Records to use —
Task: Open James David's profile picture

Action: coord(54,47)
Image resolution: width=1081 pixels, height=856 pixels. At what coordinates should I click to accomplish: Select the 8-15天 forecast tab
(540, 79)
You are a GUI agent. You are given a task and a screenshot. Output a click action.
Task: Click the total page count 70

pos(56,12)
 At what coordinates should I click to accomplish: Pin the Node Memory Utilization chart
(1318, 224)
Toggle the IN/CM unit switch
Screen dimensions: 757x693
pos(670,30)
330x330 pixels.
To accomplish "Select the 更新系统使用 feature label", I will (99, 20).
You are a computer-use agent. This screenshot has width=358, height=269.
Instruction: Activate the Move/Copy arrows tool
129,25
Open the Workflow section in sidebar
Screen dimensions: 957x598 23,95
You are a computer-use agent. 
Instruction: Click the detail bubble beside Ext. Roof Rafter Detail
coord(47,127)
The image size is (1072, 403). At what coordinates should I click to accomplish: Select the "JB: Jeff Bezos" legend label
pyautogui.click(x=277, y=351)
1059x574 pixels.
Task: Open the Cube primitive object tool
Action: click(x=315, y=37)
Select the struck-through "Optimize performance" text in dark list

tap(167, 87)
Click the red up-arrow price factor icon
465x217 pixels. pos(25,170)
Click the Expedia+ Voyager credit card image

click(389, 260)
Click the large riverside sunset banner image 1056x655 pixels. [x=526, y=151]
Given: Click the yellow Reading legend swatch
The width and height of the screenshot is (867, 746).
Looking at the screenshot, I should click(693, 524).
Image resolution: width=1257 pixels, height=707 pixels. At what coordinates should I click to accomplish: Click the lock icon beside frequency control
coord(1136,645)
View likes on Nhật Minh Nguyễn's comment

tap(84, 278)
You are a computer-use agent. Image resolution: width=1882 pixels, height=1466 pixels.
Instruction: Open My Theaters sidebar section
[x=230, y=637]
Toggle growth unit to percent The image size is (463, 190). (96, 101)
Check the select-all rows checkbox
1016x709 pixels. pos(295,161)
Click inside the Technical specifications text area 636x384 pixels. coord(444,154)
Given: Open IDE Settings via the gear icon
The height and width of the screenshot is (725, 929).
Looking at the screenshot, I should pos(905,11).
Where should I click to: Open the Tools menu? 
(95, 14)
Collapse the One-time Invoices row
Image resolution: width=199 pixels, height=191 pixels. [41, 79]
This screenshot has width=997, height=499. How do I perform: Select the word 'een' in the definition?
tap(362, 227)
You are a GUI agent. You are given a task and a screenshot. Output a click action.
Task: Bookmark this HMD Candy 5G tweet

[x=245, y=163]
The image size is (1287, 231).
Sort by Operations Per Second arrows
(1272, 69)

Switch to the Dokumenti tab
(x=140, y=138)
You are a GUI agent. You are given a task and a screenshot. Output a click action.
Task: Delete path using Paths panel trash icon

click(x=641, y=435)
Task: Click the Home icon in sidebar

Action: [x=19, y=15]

Exercise instructions — Convert all of the records above into a Markdown table with two columns, No. and Text. Put each line in its own numbered row and omit blank lines.

Solution to the exercise —
| No. | Text |
|---|---|
| 1 | Task: Open James David's profile picture |
| 2 | Action: coord(54,47) |
| 3 | Image resolution: width=1081 pixels, height=856 pixels. At what coordinates should I click to accomplish: Select the 8-15天 forecast tab |
| 4 | (540, 79) |
| 5 | You are a GUI agent. You are given a task and a screenshot. Output a click action. |
| 6 | Task: Click the total page count 70 |
| 7 | pos(56,12) |
| 8 |  At what coordinates should I click to accomplish: Pin the Node Memory Utilization chart |
| 9 | (1318, 224) |
| 10 | Toggle the IN/CM unit switch |
| 11 | Screen dimensions: 757x693 |
| 12 | pos(670,30) |
| 13 | 330x330 pixels. |
| 14 | To accomplish "Select the 更新系统使用 feature label", I will (99, 20). |
| 15 | You are a computer-use agent. This screenshot has width=358, height=269. |
| 16 | Instruction: Activate the Move/Copy arrows tool |
| 17 | 129,25 |
| 18 | Open the Workflow section in sidebar |
| 19 | Screen dimensions: 957x598 23,95 |
| 20 | You are a computer-use agent.  |
| 21 | Instruction: Click the detail bubble beside Ext. Roof Rafter Detail |
| 22 | coord(47,127) |
| 23 | The image size is (1072, 403). At what coordinates should I click to accomplish: Select the "JB: Jeff Bezos" legend label |
| 24 | pyautogui.click(x=277, y=351) |
| 25 | 1059x574 pixels. |
| 26 | Task: Open the Cube primitive object tool |
| 27 | Action: click(x=315, y=37) |
| 28 | Select the struck-through "Optimize performance" text in dark list |
| 29 | tap(167, 87) |
| 30 | Click the red up-arrow price factor icon |
| 31 | 465x217 pixels. pos(25,170) |
| 32 | Click the Expedia+ Voyager credit card image |
| 33 | click(389, 260) |
| 34 | Click the large riverside sunset banner image 1056x655 pixels. [x=526, y=151] |
| 35 | Given: Click the yellow Reading legend swatch |
| 36 | The width and height of the screenshot is (867, 746). |
| 37 | Looking at the screenshot, I should click(693, 524). |
| 38 | Image resolution: width=1257 pixels, height=707 pixels. At what coordinates should I click to accomplish: Click the lock icon beside frequency control |
| 39 | coord(1136,645) |
| 40 | View likes on Nhật Minh Nguyễn's comment |
| 41 | tap(84, 278) |
| 42 | You are a computer-use agent. Image resolution: width=1882 pixels, height=1466 pixels. |
| 43 | Instruction: Open My Theaters sidebar section |
| 44 | [x=230, y=637] |
| 45 | Toggle growth unit to percent The image size is (463, 190). (96, 101) |
| 46 | Check the select-all rows checkbox |
| 47 | 1016x709 pixels. pos(295,161) |
| 48 | Click inside the Technical specifications text area 636x384 pixels. coord(444,154) |
| 49 | Given: Open IDE Settings via the gear icon |
| 50 | The height and width of the screenshot is (725, 929). |
| 51 | Looking at the screenshot, I should pos(905,11). |
| 52 | Where should I click to: Open the Tools menu?  |
| 53 | (95, 14) |
| 54 | Collapse the One-time Invoices row |
| 55 | Image resolution: width=199 pixels, height=191 pixels. [41, 79] |
| 56 | This screenshot has width=997, height=499. How do I perform: Select the word 'een' in the definition? |
| 57 | tap(362, 227) |
| 58 | You are a GUI agent. You are given a task and a screenshot. Output a click action. |
| 59 | Task: Bookmark this HMD Candy 5G tweet |
| 60 | [x=245, y=163] |
| 61 | The image size is (1287, 231). |
| 62 | Sort by Operations Per Second arrows |
| 63 | (1272, 69) |
| 64 | Switch to the Dokumenti tab |
| 65 | (x=140, y=138) |
| 66 | You are a GUI agent. You are given a task and a screenshot. Output a click action. |
| 67 | Task: Delete path using Paths panel trash icon |
| 68 | click(x=641, y=435) |
| 69 | Task: Click the Home icon in sidebar |
| 70 | Action: [x=19, y=15] |